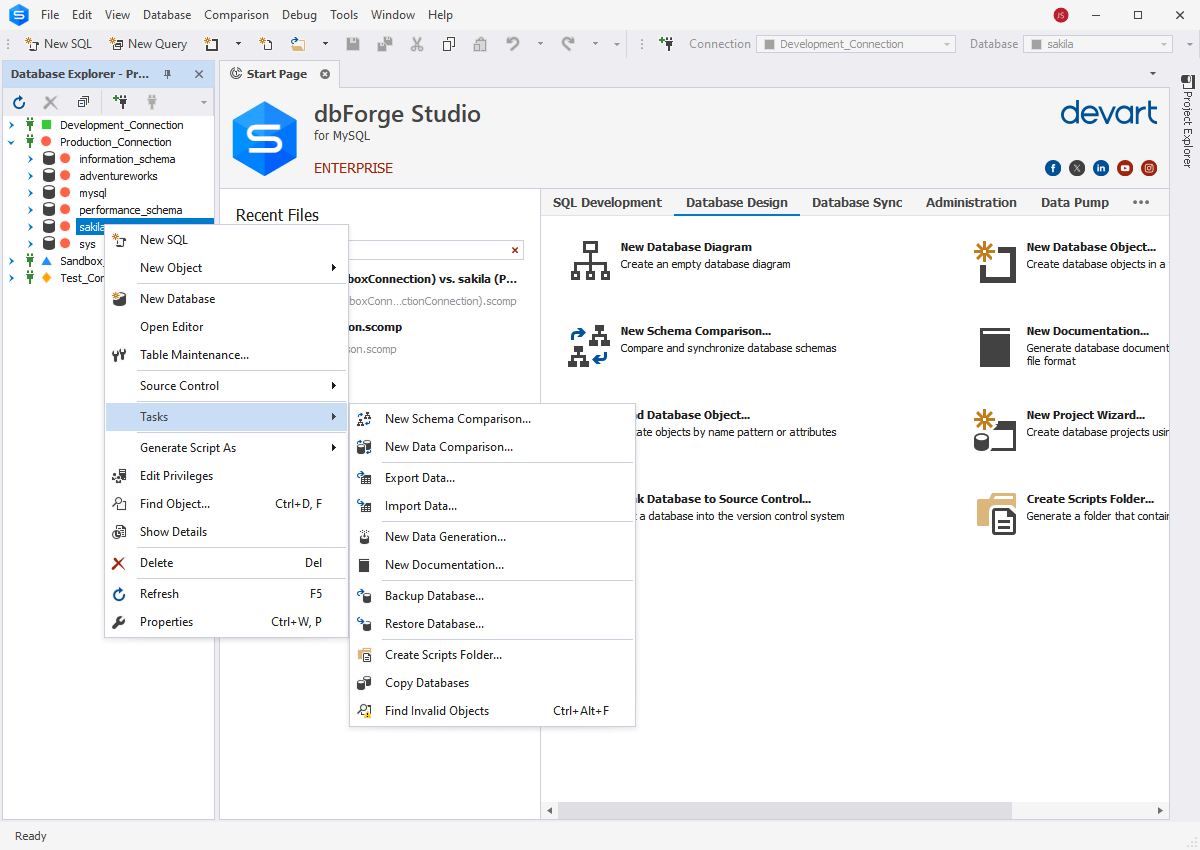Click the Refresh icon in Database Explorer toolbar
Image resolution: width=1200 pixels, height=850 pixels.
(18, 101)
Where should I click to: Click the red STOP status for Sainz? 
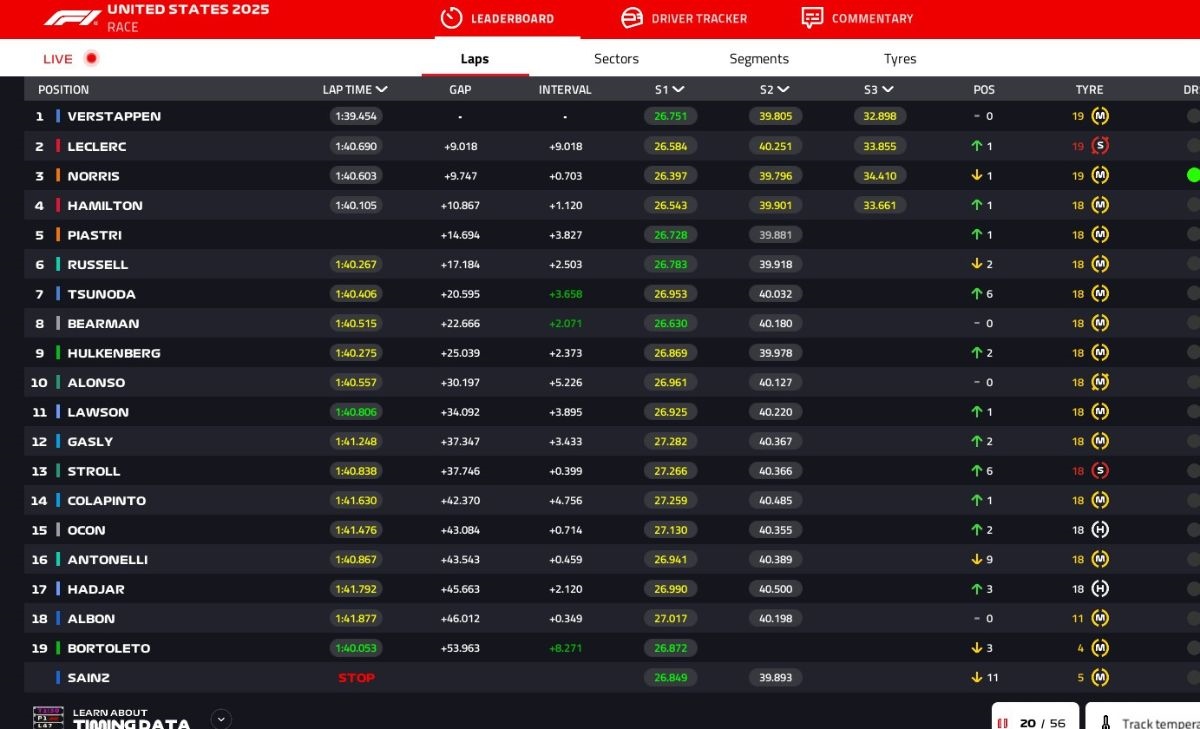point(356,678)
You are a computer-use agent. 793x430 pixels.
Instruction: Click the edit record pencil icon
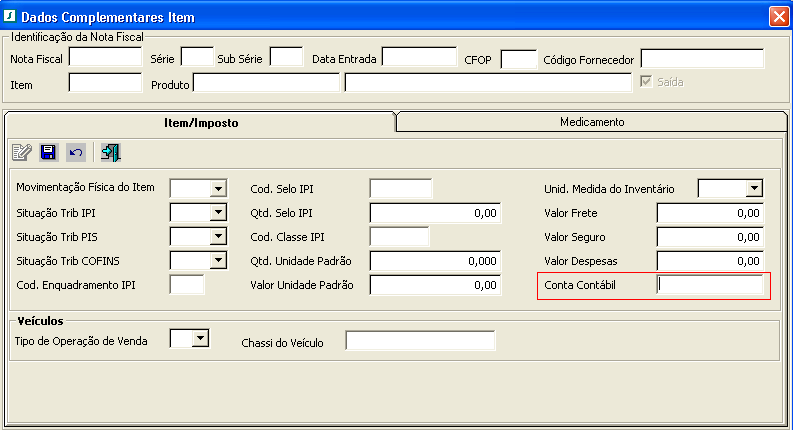pyautogui.click(x=21, y=152)
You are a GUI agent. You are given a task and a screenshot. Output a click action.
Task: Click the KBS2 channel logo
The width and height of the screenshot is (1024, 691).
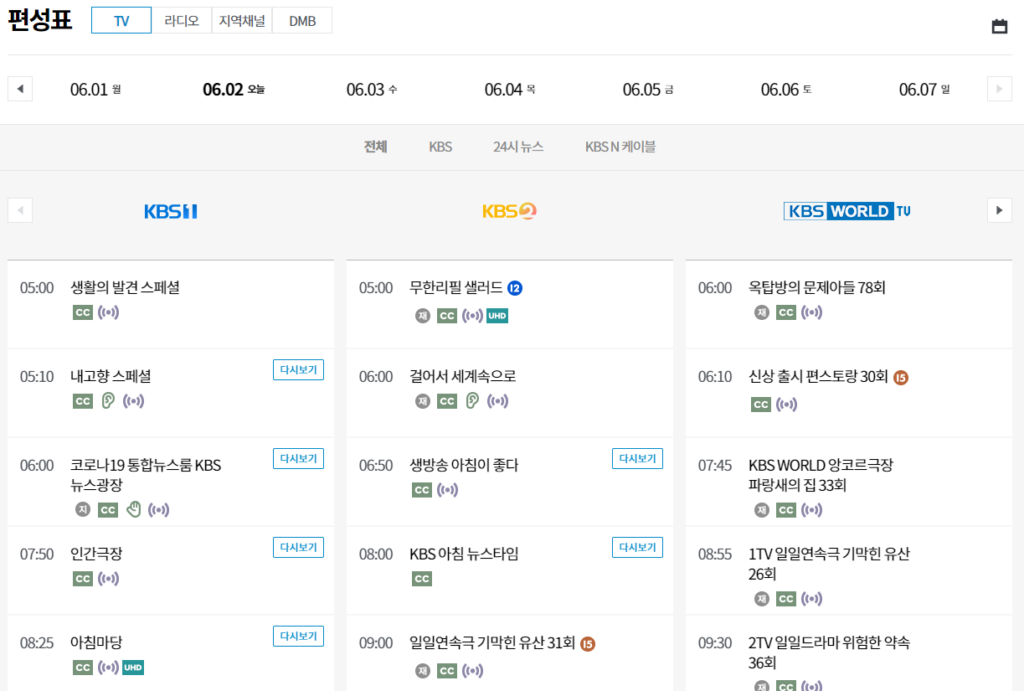[x=509, y=210]
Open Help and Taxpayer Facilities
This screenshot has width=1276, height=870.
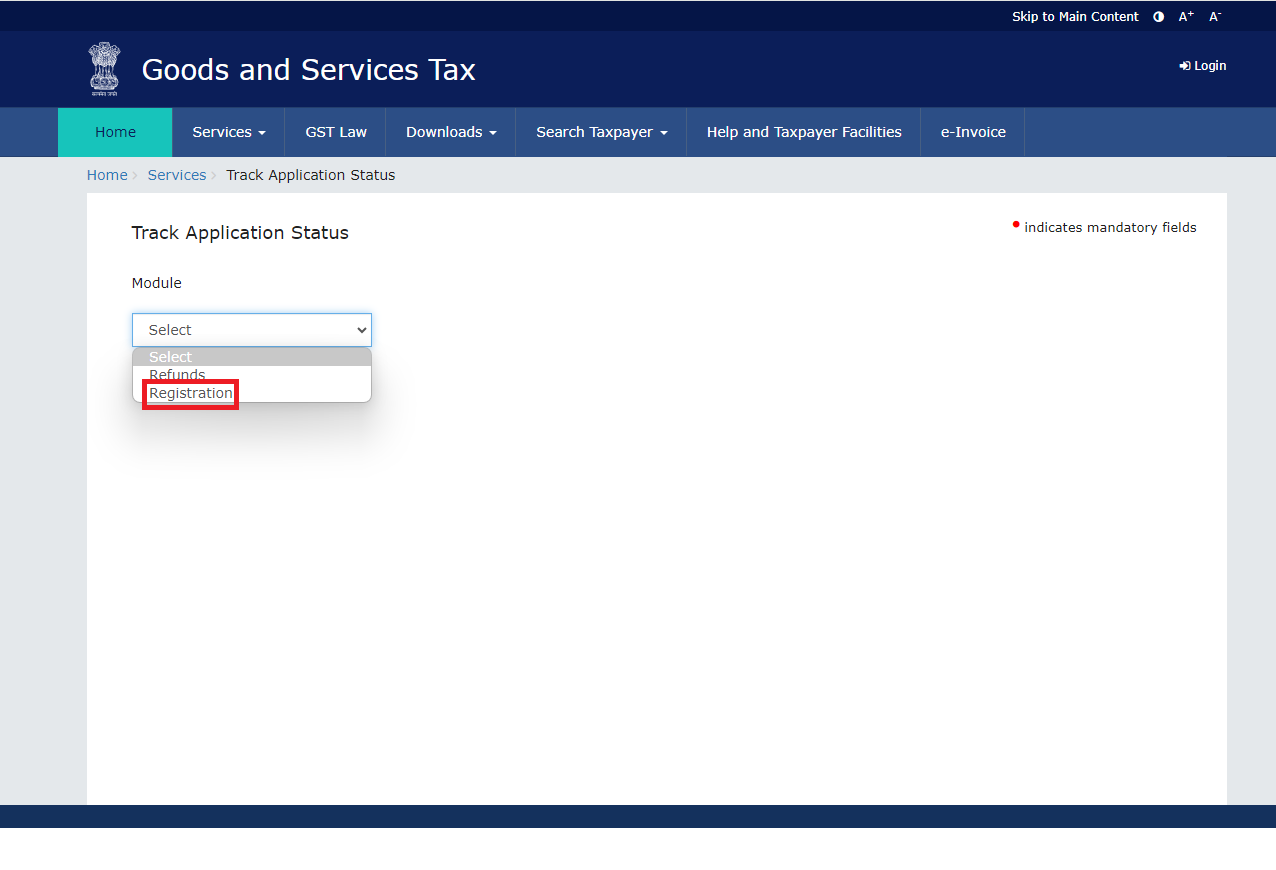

WORK TO BE COMPLETED: Everything from the line containing "Task: Click the KBS2 channel logo" to the last line of the records above should be reproduced exactly, except the pictures.

ANSWER FOR THIS EXERCISE:
Task: Click the KBS2 channel logo
The width and height of the screenshot is (1024, 691).
[x=509, y=210]
Open Help and Taxpayer Facilities
This screenshot has width=1276, height=870.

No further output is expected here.